Health Minister Greg Hunt declared the outbreak has “pandemic potential” as the number of cases in Australia is expected to rise beyond the 13 already confirmed.
Travel restrictions and precautions:
Chinese authorities imposed a strict domestic travel ban on Wuhan and surrounding cities in Hubei Province restricting planes, trains, subways and buses from going in and out. As well as this, health screenings have been set up in a number of cities for travellers either leaving or arriving from China.
Authorities in other countries including Australia and the United States have now raised the travel advisory warning for China to level four: ‘do not travel’. Those currently in China are advised to depart at the earliest opportunity.
The Australian government have declared that all travellers arriving from any part of mainland China, regardless of nationality, will be subject to enhanced border control measures to ensure the health, safety and well-being of the Australian community. As of 1 February 2020, foreign nationals (excluding permanent residents of Australia) will not be allowed to enter Australia until 14 days after they have left or transited through mainland China.
- if you have travelled to Hubei Province within the past 14 days, you must isolate yourself until 14 days after you left Hubei Province
- if you have left or transited through mainland China on or after 1 February 2020 you must isolate yourself until 14 days after leaving China
- if you have been in close contact with a confirmed case of novel coronavirus, you must isolate yourself for 14 days after last contact with the confirmed case
Precautions while travelling
Those travelling to countries where the virus has been confirmed are advised to take precautions and review their insurance coverage. Dr William Spangler, global medical director from AIG Travel has recommended the following:
- Travel with antibacterial wipes, and wipe down any surfaces you’ll be touching in public places (the tray table on your plane is a key one)

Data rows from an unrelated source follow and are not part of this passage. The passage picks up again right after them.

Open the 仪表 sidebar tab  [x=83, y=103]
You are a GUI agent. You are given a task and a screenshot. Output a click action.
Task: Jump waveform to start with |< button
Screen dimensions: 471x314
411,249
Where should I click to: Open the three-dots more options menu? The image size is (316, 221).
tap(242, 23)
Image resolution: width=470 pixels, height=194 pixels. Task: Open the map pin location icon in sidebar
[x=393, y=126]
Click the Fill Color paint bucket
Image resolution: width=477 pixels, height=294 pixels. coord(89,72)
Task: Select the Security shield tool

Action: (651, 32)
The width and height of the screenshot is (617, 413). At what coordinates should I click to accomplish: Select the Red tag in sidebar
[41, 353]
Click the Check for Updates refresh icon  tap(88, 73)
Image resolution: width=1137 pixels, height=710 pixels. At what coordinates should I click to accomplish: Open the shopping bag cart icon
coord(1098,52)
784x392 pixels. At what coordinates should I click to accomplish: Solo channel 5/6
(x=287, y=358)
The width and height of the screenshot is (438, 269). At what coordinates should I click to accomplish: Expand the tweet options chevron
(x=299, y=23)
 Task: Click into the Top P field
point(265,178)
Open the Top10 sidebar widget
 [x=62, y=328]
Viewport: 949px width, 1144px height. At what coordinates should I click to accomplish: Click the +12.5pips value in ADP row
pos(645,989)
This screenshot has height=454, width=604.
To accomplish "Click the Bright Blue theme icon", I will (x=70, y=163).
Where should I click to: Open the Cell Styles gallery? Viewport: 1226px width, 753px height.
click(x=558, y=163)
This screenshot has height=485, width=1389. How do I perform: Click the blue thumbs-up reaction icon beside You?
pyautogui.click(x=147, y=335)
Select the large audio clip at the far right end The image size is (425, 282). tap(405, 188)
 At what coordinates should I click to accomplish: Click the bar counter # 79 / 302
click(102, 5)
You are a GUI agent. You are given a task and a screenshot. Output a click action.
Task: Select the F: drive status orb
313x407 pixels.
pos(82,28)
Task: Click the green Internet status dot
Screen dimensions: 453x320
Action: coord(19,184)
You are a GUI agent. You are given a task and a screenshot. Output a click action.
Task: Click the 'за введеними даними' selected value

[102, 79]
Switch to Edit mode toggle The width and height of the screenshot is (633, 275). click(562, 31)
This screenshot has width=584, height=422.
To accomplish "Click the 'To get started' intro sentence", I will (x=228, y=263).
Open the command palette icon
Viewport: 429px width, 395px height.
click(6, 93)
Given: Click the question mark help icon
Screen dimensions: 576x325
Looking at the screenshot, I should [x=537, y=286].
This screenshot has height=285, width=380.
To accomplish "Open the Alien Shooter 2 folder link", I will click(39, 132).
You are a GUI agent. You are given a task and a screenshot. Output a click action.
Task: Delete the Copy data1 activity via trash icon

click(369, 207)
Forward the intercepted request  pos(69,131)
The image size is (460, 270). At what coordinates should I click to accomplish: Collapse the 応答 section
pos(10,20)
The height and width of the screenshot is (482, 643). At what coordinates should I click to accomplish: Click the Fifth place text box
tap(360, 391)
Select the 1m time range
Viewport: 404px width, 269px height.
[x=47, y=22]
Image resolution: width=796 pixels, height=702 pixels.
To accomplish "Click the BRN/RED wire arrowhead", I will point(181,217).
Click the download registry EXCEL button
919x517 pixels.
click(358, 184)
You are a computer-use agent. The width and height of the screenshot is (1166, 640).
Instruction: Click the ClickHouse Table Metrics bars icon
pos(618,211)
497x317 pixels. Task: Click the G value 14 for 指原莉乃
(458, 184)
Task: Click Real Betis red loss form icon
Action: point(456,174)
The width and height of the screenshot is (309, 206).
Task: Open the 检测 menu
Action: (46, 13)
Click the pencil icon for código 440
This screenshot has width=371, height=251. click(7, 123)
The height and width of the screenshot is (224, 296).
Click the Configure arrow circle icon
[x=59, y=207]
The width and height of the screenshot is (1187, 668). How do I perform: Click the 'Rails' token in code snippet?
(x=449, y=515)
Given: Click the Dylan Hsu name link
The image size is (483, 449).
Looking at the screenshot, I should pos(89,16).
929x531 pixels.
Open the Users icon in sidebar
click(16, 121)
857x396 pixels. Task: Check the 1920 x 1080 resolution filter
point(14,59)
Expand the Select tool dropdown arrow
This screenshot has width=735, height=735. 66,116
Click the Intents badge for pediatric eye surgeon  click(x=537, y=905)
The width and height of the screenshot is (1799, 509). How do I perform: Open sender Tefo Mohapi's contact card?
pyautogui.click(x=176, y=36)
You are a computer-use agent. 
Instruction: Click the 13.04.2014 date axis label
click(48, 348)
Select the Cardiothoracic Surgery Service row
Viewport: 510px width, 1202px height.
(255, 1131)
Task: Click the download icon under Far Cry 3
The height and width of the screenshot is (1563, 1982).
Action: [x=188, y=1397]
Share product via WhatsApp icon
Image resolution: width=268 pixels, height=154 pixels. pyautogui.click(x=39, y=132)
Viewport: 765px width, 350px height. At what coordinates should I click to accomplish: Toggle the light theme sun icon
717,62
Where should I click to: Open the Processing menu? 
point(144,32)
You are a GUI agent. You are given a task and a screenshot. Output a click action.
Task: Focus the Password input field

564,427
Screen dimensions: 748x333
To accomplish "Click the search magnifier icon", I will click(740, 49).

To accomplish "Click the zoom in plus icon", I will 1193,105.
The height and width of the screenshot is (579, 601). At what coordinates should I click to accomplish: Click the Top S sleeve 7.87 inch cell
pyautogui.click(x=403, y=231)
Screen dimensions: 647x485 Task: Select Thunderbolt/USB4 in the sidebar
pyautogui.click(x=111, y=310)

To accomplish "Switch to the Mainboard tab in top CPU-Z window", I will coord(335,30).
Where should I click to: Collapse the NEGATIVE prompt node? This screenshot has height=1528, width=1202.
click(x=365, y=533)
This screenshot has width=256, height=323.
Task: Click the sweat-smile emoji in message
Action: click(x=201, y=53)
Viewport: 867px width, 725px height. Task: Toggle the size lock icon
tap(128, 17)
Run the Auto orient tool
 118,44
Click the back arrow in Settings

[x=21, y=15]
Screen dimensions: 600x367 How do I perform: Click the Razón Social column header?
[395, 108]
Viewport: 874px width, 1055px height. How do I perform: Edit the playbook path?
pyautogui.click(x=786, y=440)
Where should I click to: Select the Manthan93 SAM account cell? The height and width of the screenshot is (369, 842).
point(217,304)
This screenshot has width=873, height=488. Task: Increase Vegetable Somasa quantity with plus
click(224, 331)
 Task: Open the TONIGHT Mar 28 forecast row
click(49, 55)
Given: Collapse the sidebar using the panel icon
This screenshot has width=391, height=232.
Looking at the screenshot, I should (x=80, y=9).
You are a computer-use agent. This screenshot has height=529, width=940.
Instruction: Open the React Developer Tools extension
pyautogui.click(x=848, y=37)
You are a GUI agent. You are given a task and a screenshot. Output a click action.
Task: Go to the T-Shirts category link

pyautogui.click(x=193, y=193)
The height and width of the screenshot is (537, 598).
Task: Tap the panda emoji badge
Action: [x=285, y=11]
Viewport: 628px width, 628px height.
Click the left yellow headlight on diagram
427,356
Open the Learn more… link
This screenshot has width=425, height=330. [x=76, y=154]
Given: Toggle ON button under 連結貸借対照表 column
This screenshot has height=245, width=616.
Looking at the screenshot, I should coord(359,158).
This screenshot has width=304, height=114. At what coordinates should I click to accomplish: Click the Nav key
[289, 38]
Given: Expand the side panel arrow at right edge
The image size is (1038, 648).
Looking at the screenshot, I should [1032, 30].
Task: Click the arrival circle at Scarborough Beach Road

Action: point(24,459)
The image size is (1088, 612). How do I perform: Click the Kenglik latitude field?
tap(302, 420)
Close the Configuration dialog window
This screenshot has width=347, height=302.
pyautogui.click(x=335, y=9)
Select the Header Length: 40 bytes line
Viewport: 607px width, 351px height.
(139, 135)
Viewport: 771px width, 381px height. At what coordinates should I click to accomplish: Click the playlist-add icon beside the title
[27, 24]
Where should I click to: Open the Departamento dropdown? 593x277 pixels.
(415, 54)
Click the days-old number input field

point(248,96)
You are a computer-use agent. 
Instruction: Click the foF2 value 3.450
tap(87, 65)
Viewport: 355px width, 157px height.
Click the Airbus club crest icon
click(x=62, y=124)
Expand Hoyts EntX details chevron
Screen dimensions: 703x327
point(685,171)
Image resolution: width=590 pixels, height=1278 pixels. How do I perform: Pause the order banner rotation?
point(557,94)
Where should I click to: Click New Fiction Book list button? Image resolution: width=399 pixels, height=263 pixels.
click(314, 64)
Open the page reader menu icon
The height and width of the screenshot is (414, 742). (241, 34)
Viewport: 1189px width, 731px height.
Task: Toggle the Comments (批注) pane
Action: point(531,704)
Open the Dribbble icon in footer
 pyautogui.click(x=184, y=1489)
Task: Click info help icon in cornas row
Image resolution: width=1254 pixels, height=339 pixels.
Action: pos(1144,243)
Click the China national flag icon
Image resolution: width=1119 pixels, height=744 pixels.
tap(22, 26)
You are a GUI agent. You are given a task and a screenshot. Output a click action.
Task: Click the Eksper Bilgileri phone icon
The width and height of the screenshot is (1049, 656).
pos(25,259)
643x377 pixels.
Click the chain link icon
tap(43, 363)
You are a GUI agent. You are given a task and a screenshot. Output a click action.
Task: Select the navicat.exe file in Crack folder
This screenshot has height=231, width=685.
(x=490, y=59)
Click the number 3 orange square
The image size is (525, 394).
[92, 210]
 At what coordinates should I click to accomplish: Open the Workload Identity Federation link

- Be careful if you see somebody coughing, or showing other clear, outward signs of illness, and avoid such persons as much as possible
- Wash your hands, no matter what, or at least carry your little bottle of alcohol-based sanitizer… whichever of these you prefer, just do it religiously
- Keep your hands away from your face and mouth
WHO also suggested discussing travel plans with your healthcare provider and avoiding high-risk areas such as farms or markets selling animal produce.
Australian travellers can find the latest information on necessary travel precautions by visiting the Smartraveller website.
Symptoms travellers should be aware of
“The novel coronavirus (2019-nCoV) is presenting in a manner very similar to other common human coronaviruses, including the common cold,” said Dr Spangler. It’s reported the virus can be spread from person-to-person however the extent of how easily this can happen remains unknown. Elderly and infants, as well as those with underlying chronic conditions and weak immune systems, are believed to be at higher risk.
Symptoms may include runny nose, cough, fever, sore throat, headache and may progress to pneumonia or bronchitis with shortness of breath and easy fatigability. Symptoms are said to take between two and 14 days to arise and are being treated on an individual basis as there is no overarching cure.
All travellers who have returned from Hubei Province after December 1, 2019, should seek treatment immediately if they: 1) have any respiratory symptoms or fever since their return; or 2) were in contact with any infected or unwell person during their travel.